Dr. Ronda M. Bachenheimer/Meadowbrook Chiropractic v Allstate Ins. Co. (2016 NY Slip Op 51324(U))
September 15, 2016
The court considered the denial of a motion for summary judgment in a case where a chiropractic office sought to recover assigned first-party no-fault benefits from an insurance company. The main issue decided was whether there was a triable issue of fact regarding the medical necessity of the services at issue. The holding of the court was that there was, in fact, a triable issue of fact regarding the medical necessity of the services, and as a result, the order denying the motion for summary judgment was affirmed. The case was decided on September 15, 2016, by the Appellate Term, Second Department.
Daily Med. Equip. Distrib. Ctr., Inc. v National Liab. & Fire Ins. Co. (2016 NY Slip Op 51323(U))
September 15, 2016
The court considered the fact that the plaintiff, a provider seeking to recover assigned first-party no-fault benefits, had moved for summary judgment, and the defendant had cross-moved for summary judgment dismissing the complaint on the ground that the plaintiff's assignor had failed to appear for independent medical examinations (IMEs). The main issue decided was whether the defendant had established the timely and proper mailing of the IME scheduling letters and the denial of claim forms. The holding of the case was that the Civil Court denied the plaintiff's motion for summary judgment and granted the defendant's cross motion for summary judgment, and the Appellate Term affirmed this decision, with costs. The court found that the defendant had submitted affidavits that established the timely and proper mailing of the IME scheduling letters and denial of claim forms, and as a result, there was no basis to disturb the order.
DAC Medical, P.C./Timothy Mosomillo, D.O. v Allstate Ins. Co. (2016 NY Slip Op 51322(U))
September 15, 2016
The relevant facts considered by the court were that DAC Medical, P.C./Timothy Mosomillo, D.O. was seeking to recover first-party no-fault benefits from Allstate Insurance Company. The main issue decided was whether there was a triable issue of fact regarding the medical necessity of the services at issue. The court held that there was a triable issue of fact regarding the medical necessity of the services at issue and affirmed the order denying plaintiff's motion for summary judgment. The decision was made by the Supreme Court, Appellate Term, Second Department, with Pesce, P.J., Aliotta and Solomon, JJ., concurring.

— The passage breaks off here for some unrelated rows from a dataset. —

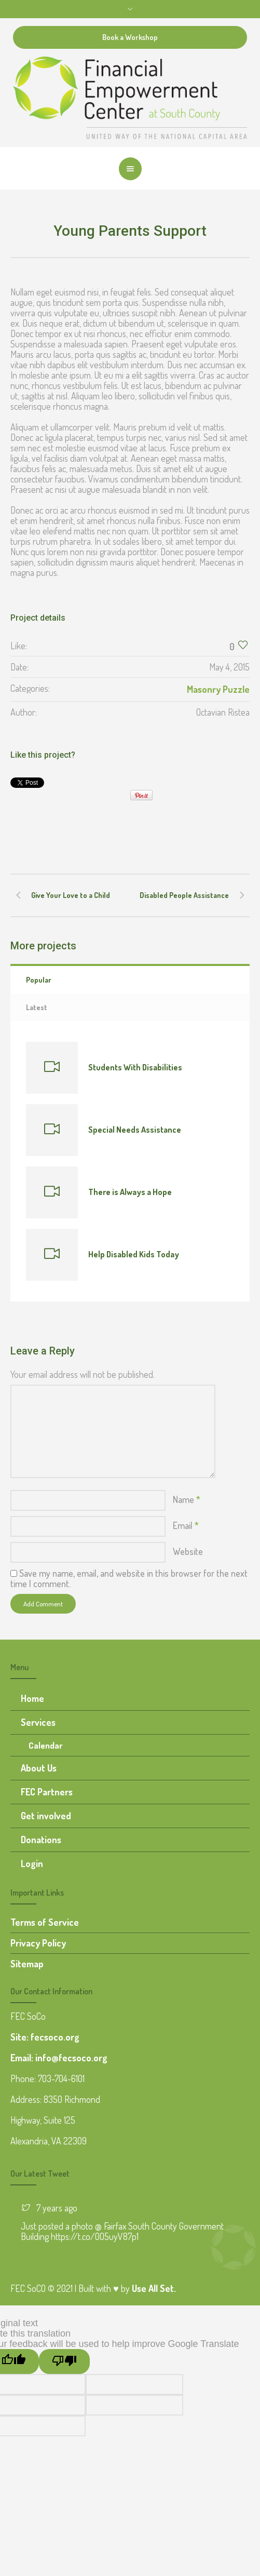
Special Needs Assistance (134, 1129)
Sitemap (27, 1963)
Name (186, 1499)
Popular (38, 979)
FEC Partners (47, 1791)
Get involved (46, 1815)
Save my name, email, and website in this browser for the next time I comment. (129, 1578)
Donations (41, 1839)
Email (186, 1525)
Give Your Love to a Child (70, 895)
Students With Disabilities (135, 1067)
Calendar (46, 1745)
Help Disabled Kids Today (133, 1254)
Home (32, 1698)
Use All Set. (154, 2288)
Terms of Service (44, 1922)
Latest (36, 1007)
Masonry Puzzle (218, 689)
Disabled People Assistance (184, 895)
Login (32, 1863)
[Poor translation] (64, 2361)
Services (38, 1722)
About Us (39, 1768)
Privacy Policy (38, 1943)
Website (188, 1551)
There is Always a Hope (130, 1192)
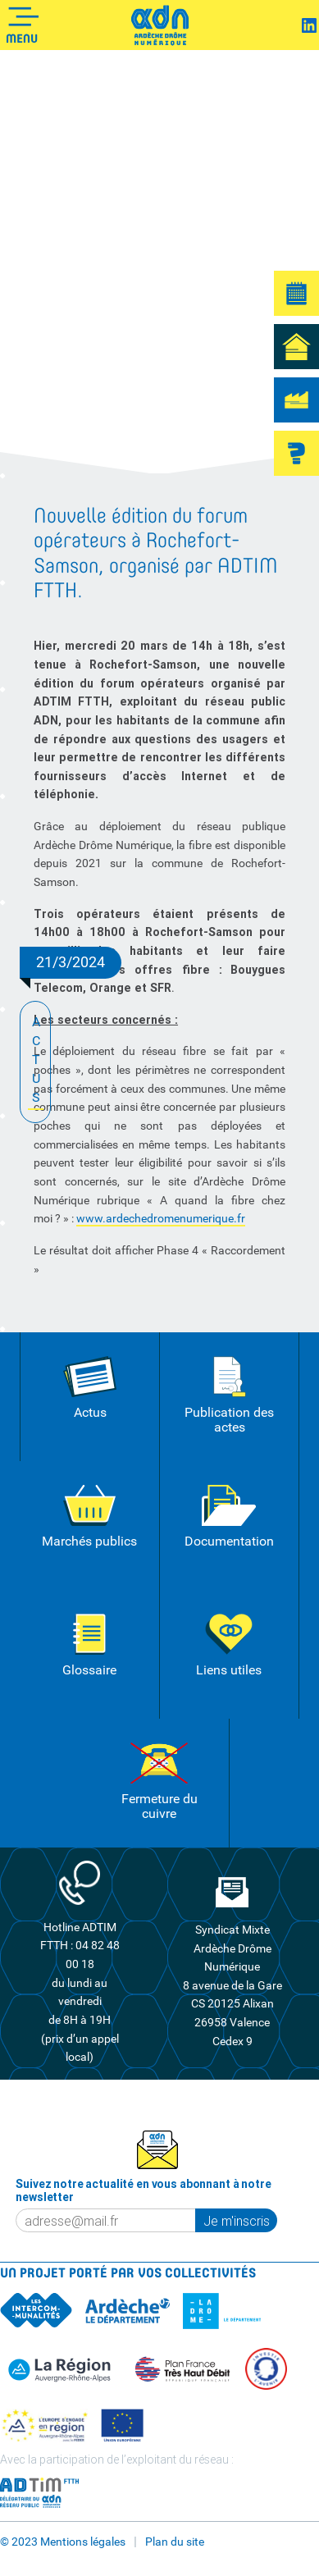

New Way Med. Supply Corp. v State Farm Mut. Auto. Ins. Co. (2016 NY Slip Op 51321(U))
September 15, 2016
The court considered a case where New Way Medical Supply Corp, as the assignee of Kathleem Long, was seeking to recover first-party no-fault benefits from State Farm Mutual Automobile Insurance Co. The main issue decided in this case was whether the defendant's motion for summary judgment dismissing the complaint should be granted. The holding of the court was that the order granting the defendant's motion for summary judgment to dismiss the complaint was affirmed. The court cited a previous case, Metro Health Prods., Inc. v State Farm Mut. Auto. Ins. Co. to support their decision, and the judges Pesce, Aliotta, and Solomon all concurred with the decision.